ABOUT THIS EXERCISE -> Write out each entry again. Keep every word exactly as it is.

——

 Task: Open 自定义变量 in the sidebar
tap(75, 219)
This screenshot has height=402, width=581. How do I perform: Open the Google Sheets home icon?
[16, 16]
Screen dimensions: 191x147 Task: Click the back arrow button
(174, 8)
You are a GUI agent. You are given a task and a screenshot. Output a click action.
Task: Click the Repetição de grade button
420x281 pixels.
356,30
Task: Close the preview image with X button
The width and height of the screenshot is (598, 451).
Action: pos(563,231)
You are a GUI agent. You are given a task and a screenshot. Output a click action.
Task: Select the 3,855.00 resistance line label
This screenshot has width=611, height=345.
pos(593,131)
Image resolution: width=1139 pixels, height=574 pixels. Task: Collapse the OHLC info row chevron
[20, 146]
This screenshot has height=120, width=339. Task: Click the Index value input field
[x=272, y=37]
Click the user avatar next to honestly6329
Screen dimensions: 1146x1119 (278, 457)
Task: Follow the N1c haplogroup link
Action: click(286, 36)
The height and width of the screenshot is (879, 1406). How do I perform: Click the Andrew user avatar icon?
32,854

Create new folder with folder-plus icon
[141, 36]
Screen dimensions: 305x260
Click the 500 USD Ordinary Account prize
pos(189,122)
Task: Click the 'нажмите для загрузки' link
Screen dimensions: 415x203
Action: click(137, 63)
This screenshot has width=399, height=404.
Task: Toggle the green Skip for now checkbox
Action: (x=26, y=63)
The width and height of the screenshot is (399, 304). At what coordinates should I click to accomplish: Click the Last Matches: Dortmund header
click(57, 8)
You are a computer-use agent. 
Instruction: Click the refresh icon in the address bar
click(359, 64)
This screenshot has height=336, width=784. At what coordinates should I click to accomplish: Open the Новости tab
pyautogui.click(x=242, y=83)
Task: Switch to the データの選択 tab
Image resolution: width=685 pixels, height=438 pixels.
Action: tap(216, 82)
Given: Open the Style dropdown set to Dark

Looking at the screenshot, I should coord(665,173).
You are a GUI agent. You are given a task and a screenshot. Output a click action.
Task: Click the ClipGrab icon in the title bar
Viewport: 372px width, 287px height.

——

EXPECTED ANSWER ->
 Task: Open 自定义变量 in the sidebar
tap(75, 219)
This screenshot has height=402, width=581. How do I perform: Open the Google Sheets home icon?
[16, 16]
Screen dimensions: 191x147 Task: Click the back arrow button
(174, 8)
You are a GUI agent. You are given a task and a screenshot. Output a click action.
Task: Click the Repetição de grade button
420x281 pixels.
356,30
Task: Close the preview image with X button
The width and height of the screenshot is (598, 451).
Action: pos(563,231)
You are a GUI agent. You are given a task and a screenshot. Output a click action.
Task: Select the 3,855.00 resistance line label
This screenshot has width=611, height=345.
pos(593,131)
Image resolution: width=1139 pixels, height=574 pixels. Task: Collapse the OHLC info row chevron
[20, 146]
This screenshot has height=120, width=339. Task: Click the Index value input field
[x=272, y=37]
Click the user avatar next to honestly6329
Screen dimensions: 1146x1119 (278, 457)
Task: Follow the N1c haplogroup link
Action: click(286, 36)
The height and width of the screenshot is (879, 1406). How do I perform: Click the Andrew user avatar icon?
32,854

Create new folder with folder-plus icon
[141, 36]
Screen dimensions: 305x260
Click the 500 USD Ordinary Account prize
pos(189,122)
Task: Click the 'нажмите для загрузки' link
Screen dimensions: 415x203
Action: click(137, 63)
This screenshot has width=399, height=404.
Task: Toggle the green Skip for now checkbox
Action: (x=26, y=63)
The width and height of the screenshot is (399, 304). At what coordinates should I click to accomplish: Click the Last Matches: Dortmund header
click(57, 8)
You are a computer-use agent. 
Instruction: Click the refresh icon in the address bar
click(359, 64)
This screenshot has height=336, width=784. At what coordinates should I click to accomplish: Open the Новости tab
pyautogui.click(x=242, y=83)
Task: Switch to the データの選択 tab
Image resolution: width=685 pixels, height=438 pixels.
Action: tap(216, 82)
Given: Open the Style dropdown set to Dark

Looking at the screenshot, I should coord(665,173).
You are a GUI agent. You are given a task and a screenshot. Output a click action.
Task: Click the ClipGrab icon in the title bar
Viewport: 372px width, 287px height.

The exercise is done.